Space Collaboration Today: The ISS
Two major geopolitical changes in the 1990s have had very different impacts on NASA’s international relations over the past 20 years. The implosion of the Soviet system and the political will to integrate Russia into the core of what became the International Space Station (ISS) produced an exception to some time-hallowed NASA policies, notably, the notions of clean interfaces and no exchange of funds. By contrast, the “leakage” of sensitive satellite and missile technology to China, and its willingness to work closely with “rogue states” like Iran, gave traction to those who believed that the United States had to be far more prudent in its international posture, above all in sharing technology.1 This led to a tighter implementation of the ITAR (International Traffic in Arms Regulations) particularly as regards satellites. This added more layers of complexity and bureaucracy to international collaboration with traditional allies, and has stimulated lively debates between diverse stakeholders about the costs and benefits of implementing export controls more rigorously.

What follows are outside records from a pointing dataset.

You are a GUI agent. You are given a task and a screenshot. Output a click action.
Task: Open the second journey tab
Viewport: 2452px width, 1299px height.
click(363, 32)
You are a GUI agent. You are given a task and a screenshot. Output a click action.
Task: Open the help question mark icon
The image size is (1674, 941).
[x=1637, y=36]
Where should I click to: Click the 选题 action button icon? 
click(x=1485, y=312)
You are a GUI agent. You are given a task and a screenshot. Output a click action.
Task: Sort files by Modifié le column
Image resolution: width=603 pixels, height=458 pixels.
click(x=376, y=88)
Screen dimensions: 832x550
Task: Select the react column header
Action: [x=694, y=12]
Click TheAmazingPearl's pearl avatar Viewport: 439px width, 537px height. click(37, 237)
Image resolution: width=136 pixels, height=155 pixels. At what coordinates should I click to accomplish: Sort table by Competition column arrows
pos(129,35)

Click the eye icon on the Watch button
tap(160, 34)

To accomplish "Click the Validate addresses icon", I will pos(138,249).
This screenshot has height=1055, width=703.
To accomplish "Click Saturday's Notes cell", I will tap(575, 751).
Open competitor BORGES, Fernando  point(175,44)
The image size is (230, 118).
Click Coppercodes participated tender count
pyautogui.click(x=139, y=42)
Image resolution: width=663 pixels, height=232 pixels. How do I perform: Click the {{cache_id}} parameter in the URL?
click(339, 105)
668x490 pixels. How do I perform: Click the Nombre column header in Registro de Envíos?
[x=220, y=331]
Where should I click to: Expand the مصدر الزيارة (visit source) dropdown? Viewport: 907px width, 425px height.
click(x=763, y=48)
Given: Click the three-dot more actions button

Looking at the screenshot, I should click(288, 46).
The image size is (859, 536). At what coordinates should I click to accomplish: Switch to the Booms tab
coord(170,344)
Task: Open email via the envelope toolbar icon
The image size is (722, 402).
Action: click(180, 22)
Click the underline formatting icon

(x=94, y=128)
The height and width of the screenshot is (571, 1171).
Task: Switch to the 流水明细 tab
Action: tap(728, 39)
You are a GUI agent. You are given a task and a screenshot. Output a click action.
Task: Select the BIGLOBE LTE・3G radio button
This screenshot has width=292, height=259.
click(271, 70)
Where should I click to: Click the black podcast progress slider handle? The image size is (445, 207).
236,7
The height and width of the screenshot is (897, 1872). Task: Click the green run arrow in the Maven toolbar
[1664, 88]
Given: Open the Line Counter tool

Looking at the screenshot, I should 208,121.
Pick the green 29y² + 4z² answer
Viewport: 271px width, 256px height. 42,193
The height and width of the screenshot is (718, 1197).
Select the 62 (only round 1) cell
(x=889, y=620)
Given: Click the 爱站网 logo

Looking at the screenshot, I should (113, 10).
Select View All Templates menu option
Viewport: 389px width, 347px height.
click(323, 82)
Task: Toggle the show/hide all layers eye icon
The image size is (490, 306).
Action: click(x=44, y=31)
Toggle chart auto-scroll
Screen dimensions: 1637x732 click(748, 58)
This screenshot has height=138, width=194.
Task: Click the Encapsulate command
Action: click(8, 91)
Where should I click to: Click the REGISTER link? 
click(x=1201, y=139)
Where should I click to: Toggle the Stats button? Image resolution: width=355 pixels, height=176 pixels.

This chapter and the next discuss these developments. Since NASA’s decision to incorporate Russia into the ISS is treated in chapter 8, this analysis will pay greater attention to the structures of collaboration that were put in place before 1993. Those structures were deeply influenced by the history of NASA’s relations with its traditional partners, above all Western Europe. Concerns about European disappointment at the outcome of the post-Apollo negotiations (chapters 4-6) and the ISPM affair (chapter 2) hung over negotiations between NASA and ESA. These past setbacks to the otherwise smooth path of cooperation were consciously drawn on as lessons that were not to be repeated. The classic principles of no exchange of funds and clean interfaces were not, however, put in question. That only happened when Russia was drawn into the project, bringing with it an array of Cold War technologies, record-breaking experience of long – duration human spaceflight, and a disintegrating infrastructure of institutions and industries that were seeking a new role for themselves. The architecture of the ISS was accommodated to incorporate Russian elements into technologies that were critical to mission success. Millions of US dollars, both private and public, flowed to various actors in the Russian space sector in an attempt to revitalize them, and to engage them more tightly with American practices and priorities. The end-result was a space station in which NASA found itself
dependent on its partners in ways that were historically unprecedented. A new kind of international cooperation had been imposed, in which NASA’s mandate to sustain US leadership had to contend with its loss of autonomy.